A economia alemã não conseguiu ganhar impulso no quarto trimestre de 2013 e cresceu apenas 0,25 por cento em relação ao quarto trimestre de 2012, completando assim o nível anual mais baixo desde a recessão de 2009, quando esta economia caiu -5,1 por cento. Por Marco Antonio Moreno
Imagem: PIB da Alemanha 2003-2013
O produto interno bruto da Alemanha (PIB) cresceu 0,4 por cento em 2013, abaixo dos 0,7 por cento de 2012, dos 3,3 por cento de 2011 e dos 4 por cento de 2010. A economia alemã marca assim um profundo retrocesso, principalmente pela queda das exportações e dando conta que a recessão na zona euro persiste. Os dados foram publicadas nesta quarta-feira (15 de janeiro) pelo Instituto Federal de Estatística de Berlim, Destatis.
Isto confirma que a economia da Alemanha se viu fortemente afetada pelos planos de austeridade que têm aprofundado a crise nos países europeus e também pelo lento crescimento que vive a economia global. 2013 foi um ano decepcionante para o comércio internacional e a Alemanha sofreu uma importante queda das exportações. O arrefecimento que atinge o comércio mundial com a desaceleração no ritmo das importações encabeçada pela China está a provocar uma “moderação” não desejada.
As exportações da Alemanha aumentaram apenas 0,6 por cento em 2013, contra o crescimento de 3,2 por cento em 2012, dando conta da deterioração da robusta máquina exportadora germânica. O motor de crescimento da Alemanha foi desta vez o aumento do consumo das famílias de 0,9 por cento e o aumento no consumo final do governo de 1,1 por cento.
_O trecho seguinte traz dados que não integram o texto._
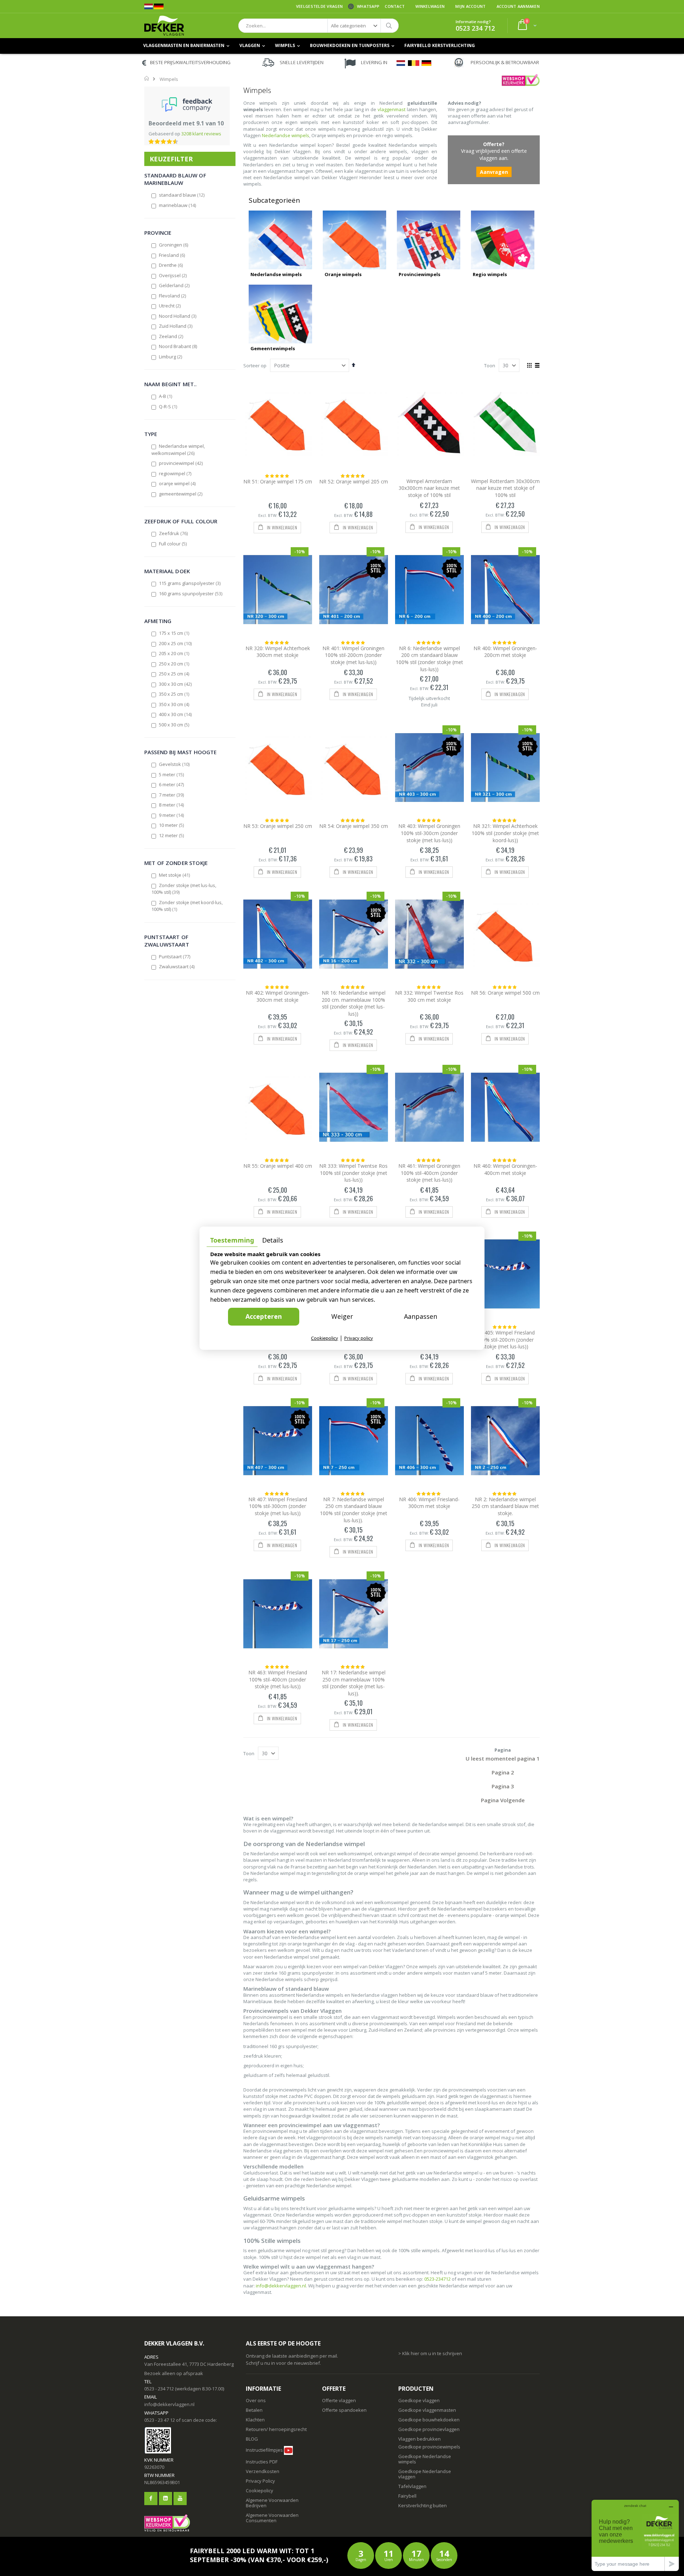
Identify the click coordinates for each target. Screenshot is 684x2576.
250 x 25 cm (174, 673)
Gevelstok (174, 764)
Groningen (174, 245)
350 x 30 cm (174, 704)
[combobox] (318, 26)
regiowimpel (175, 473)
Mesmo assim, é débil o aumento no consumo para um país que ostenta os melhores índices de emprego na Europa. Isto dá conta que grande parte desse emprego é trabalho precário e mal remunerado.
A Alemanha registou um défice fiscal de 0,1 por cento do PIB em 2013, em contraste com as perspetivas de um orçamento equilibrado. O endividamento líquido situou-se em 22.100 milhões de euros, muito abaixo do nível de endividamento objetivo de 25.100 milhões de euros. A despesa foi menor ao estimado em 2,2 por cento e os rendimentos sofreram uma deterioração de 0,8 por cento.
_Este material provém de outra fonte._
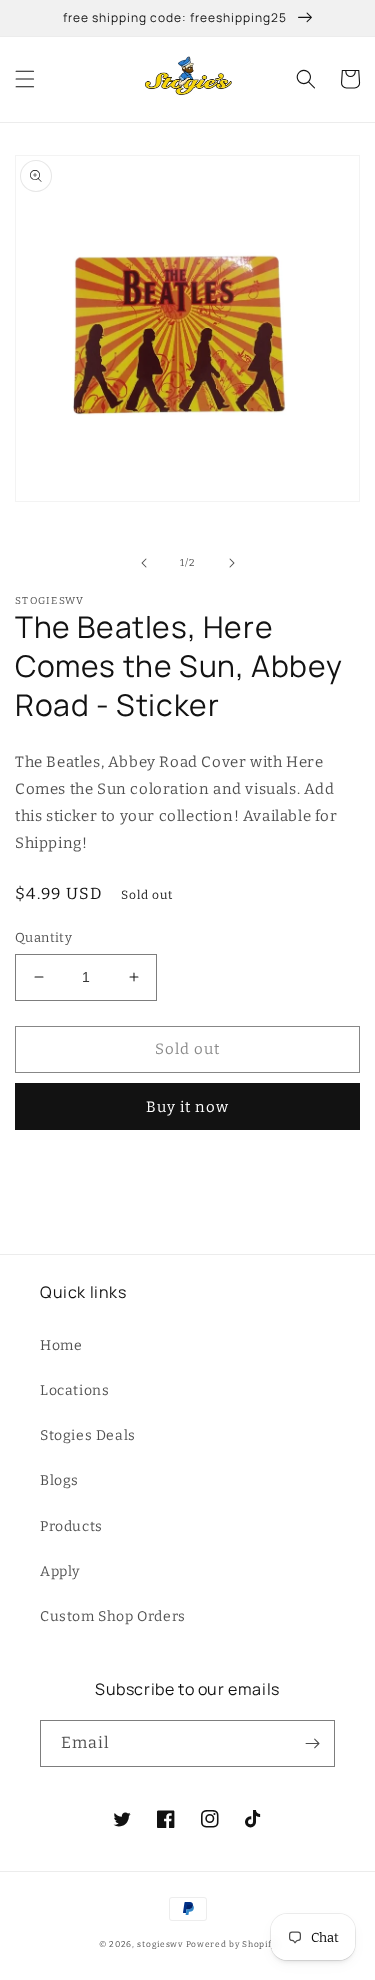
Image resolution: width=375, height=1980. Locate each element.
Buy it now (187, 1107)
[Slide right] (232, 563)
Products (71, 1526)
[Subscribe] (312, 1743)
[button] (25, 79)
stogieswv (159, 1944)
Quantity (43, 937)
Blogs (59, 1480)
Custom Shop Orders (113, 1616)
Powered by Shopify (231, 1944)
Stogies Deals (88, 1435)
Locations (74, 1390)
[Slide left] (144, 563)
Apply (60, 1571)
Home (61, 1345)
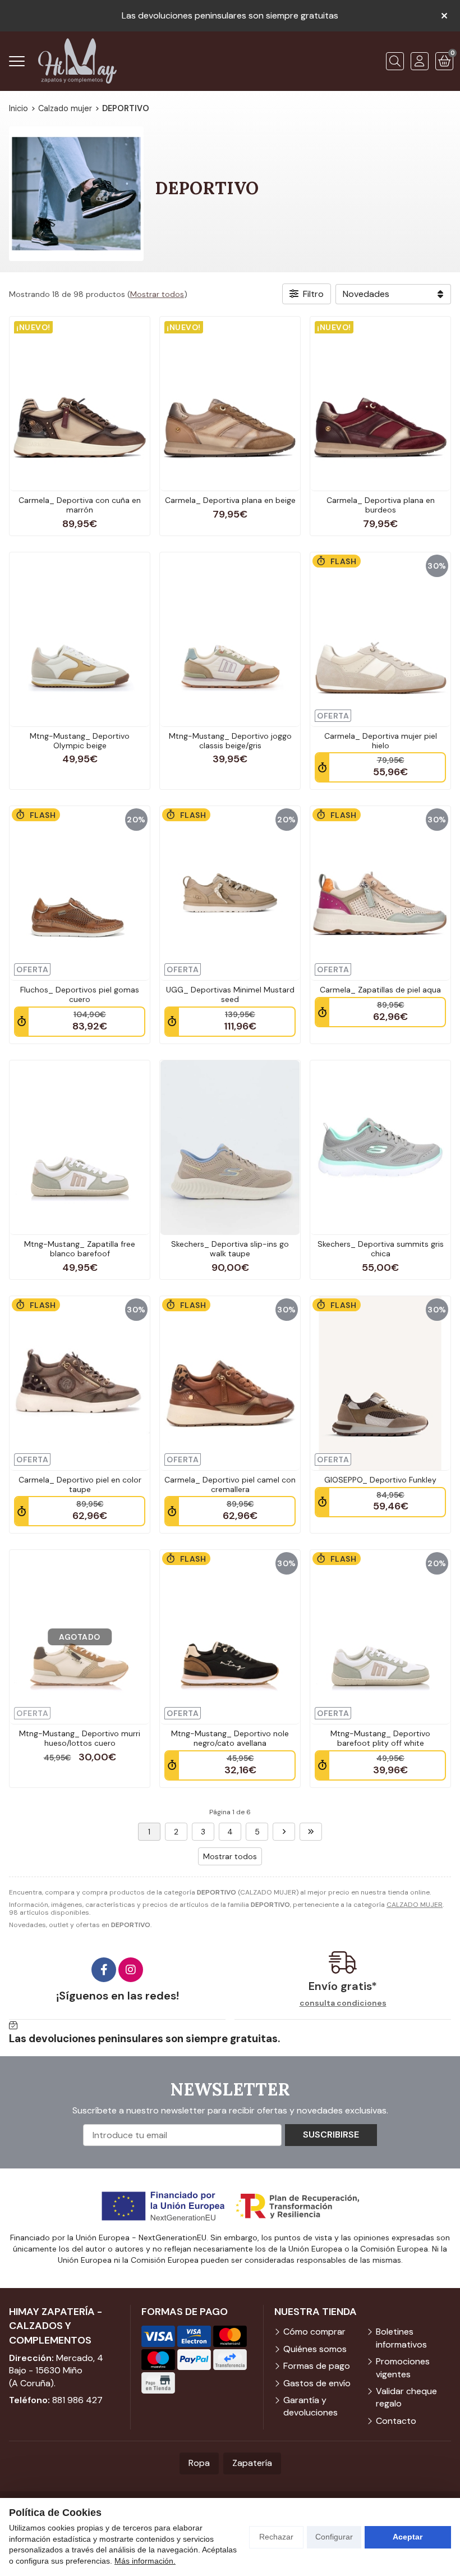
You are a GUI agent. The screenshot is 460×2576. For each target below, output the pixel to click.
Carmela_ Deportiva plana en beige (230, 500)
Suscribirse (331, 2134)
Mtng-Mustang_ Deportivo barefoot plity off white (380, 1738)
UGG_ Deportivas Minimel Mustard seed (230, 994)
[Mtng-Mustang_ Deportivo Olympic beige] (80, 639)
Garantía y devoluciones (310, 2406)
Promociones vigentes (403, 2367)
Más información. (145, 2560)
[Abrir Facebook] (104, 1970)
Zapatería (252, 2463)
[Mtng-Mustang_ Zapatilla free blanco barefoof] (80, 1147)
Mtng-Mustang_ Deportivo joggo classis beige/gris (230, 741)
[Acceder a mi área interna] (420, 61)
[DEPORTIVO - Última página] (311, 1832)
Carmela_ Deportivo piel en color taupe (80, 1484)
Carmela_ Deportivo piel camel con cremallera (230, 1484)
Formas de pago (316, 2366)
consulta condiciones (343, 2003)
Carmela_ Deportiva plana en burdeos (380, 505)
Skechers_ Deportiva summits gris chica (381, 1249)
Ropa (199, 2463)
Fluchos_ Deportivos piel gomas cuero (79, 994)
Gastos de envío (317, 2383)
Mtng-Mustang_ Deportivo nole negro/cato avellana (230, 1738)
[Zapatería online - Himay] (77, 61)
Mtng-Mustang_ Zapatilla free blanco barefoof (79, 1249)
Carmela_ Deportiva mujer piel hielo (380, 741)
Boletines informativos (401, 2338)
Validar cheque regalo (406, 2397)
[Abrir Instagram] (130, 1970)
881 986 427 (77, 2400)
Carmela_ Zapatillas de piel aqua (380, 990)
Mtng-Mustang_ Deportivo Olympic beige (80, 741)
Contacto (396, 2421)
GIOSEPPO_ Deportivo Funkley (380, 1480)
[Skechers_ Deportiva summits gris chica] (380, 1147)
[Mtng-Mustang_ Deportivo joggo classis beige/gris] (230, 639)
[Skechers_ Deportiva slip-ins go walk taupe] (230, 1147)
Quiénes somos (315, 2349)
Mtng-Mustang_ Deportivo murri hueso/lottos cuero (79, 1738)
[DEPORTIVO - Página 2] (284, 1832)
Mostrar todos (157, 294)
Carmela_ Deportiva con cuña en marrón (80, 505)
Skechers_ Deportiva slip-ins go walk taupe (230, 1249)
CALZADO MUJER (415, 1904)
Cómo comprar (314, 2331)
A balança comercial teve uma contribuição negativa para o PIB. Em termos de preços ajustados, as exportações alemãs de bens e serviços aumentaram 0,6 por cento em relação ao ano anterior, enquanto as importações subiram 1,3 por cento. O investimento reduziu-se em 2013, não só por causa das más perspetivas de negócios na zona euro mas também nos mercados emergentes que sofrerão em 2014 uma descida, produto da queda no valor das matérias primas.